The plans for the fall 2012 Hackathon have shifted due to busy schedules of the GhentFPG organisers. In this academic year, we do plan to review the approach used during the meetings, because talks seem to attract more attendees compared to problem solving or coding events.

If you want more information on GhentFPG you can follow us on twitter (@ghentfpg), via Google Groups (http://groups.google.com/group/ghent-fpg), or by visiting us at irc.freenode.net in channel #ghentfpg.

Further reading

9.11  Odessa Haskell User Group

Report by:Roman Cheplyaka

Odessa Haskell User Group was founded in May 2012. Since then we met every month at a cafe to talk about Haskell and share the latest news.

In May 2013 with help from Provectus IT (http://www.provectus-it.com/) we organized OdHac, the first big European Haskell hackathon in Eastern Europe. It gathered 27 Haskellers from Ukraine, Russia, England, Switzerland, Netherlands, Hungary and Belgium.

In October 2013 we had our first meeting with a talk, hosted by DataArt (http://dataart.ua/). It was devoted to the Haskell ecosystem.

Now we plan to hold such meetings with a talk every month. If you live in Odessa or are just visiting, it would be our pleasure to have you as a speaker or guest.

Announcements about our future meetings are published at http://odhug.github.io/ (in Russian). Also feel free to get in touch with the organizer directly (http://ro-che.info/).
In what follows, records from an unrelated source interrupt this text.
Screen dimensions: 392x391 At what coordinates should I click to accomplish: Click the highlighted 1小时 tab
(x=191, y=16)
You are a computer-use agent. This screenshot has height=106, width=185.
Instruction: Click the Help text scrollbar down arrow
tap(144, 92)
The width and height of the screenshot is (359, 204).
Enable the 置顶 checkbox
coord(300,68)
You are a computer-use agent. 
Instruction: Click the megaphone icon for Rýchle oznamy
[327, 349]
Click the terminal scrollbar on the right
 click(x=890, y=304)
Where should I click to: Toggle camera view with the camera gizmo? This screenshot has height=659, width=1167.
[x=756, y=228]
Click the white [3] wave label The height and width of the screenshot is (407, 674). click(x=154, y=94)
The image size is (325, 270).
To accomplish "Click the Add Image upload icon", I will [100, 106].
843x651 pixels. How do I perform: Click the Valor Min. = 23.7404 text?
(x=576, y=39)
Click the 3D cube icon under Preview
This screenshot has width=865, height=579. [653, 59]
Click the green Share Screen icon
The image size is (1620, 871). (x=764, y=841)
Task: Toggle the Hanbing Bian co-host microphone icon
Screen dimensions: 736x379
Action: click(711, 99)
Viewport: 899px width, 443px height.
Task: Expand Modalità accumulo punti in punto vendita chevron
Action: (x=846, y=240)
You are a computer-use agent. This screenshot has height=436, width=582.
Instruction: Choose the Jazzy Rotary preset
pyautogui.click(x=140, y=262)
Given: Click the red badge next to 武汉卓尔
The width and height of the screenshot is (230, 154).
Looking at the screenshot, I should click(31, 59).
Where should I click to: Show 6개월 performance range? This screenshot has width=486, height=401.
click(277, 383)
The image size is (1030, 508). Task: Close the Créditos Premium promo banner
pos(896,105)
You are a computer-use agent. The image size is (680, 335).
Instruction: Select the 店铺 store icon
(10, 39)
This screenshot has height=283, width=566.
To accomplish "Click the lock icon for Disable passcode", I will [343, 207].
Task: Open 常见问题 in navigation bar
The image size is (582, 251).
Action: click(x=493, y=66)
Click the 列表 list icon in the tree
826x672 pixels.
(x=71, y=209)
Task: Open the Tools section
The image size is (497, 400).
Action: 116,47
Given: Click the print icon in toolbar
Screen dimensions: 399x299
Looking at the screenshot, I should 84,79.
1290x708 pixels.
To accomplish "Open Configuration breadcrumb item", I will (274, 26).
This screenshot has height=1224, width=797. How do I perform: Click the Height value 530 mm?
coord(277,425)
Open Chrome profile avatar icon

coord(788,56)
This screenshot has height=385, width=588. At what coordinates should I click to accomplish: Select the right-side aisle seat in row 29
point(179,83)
9.12  Functional Programming at Utrecht University

Report by:Wouter Swierstra, Jeroen Bransen
Participants:ST Group of Utrecht University

Functional programming is an important part of the Software Technology Group at Utrecht University, Utrecht, The Netherlands. We use Haskell for numerous research projects including:

We offer different courses using Haskell. Our Summer School on Applied Functional Programming has been running successfully for several years now. After a first course in Haskell in second year of our BSc program, there are several other courses using Haskell that we offer our students, including courses on parsing, compiler construction, advanced functional programming, dependently typed programming and generic programming.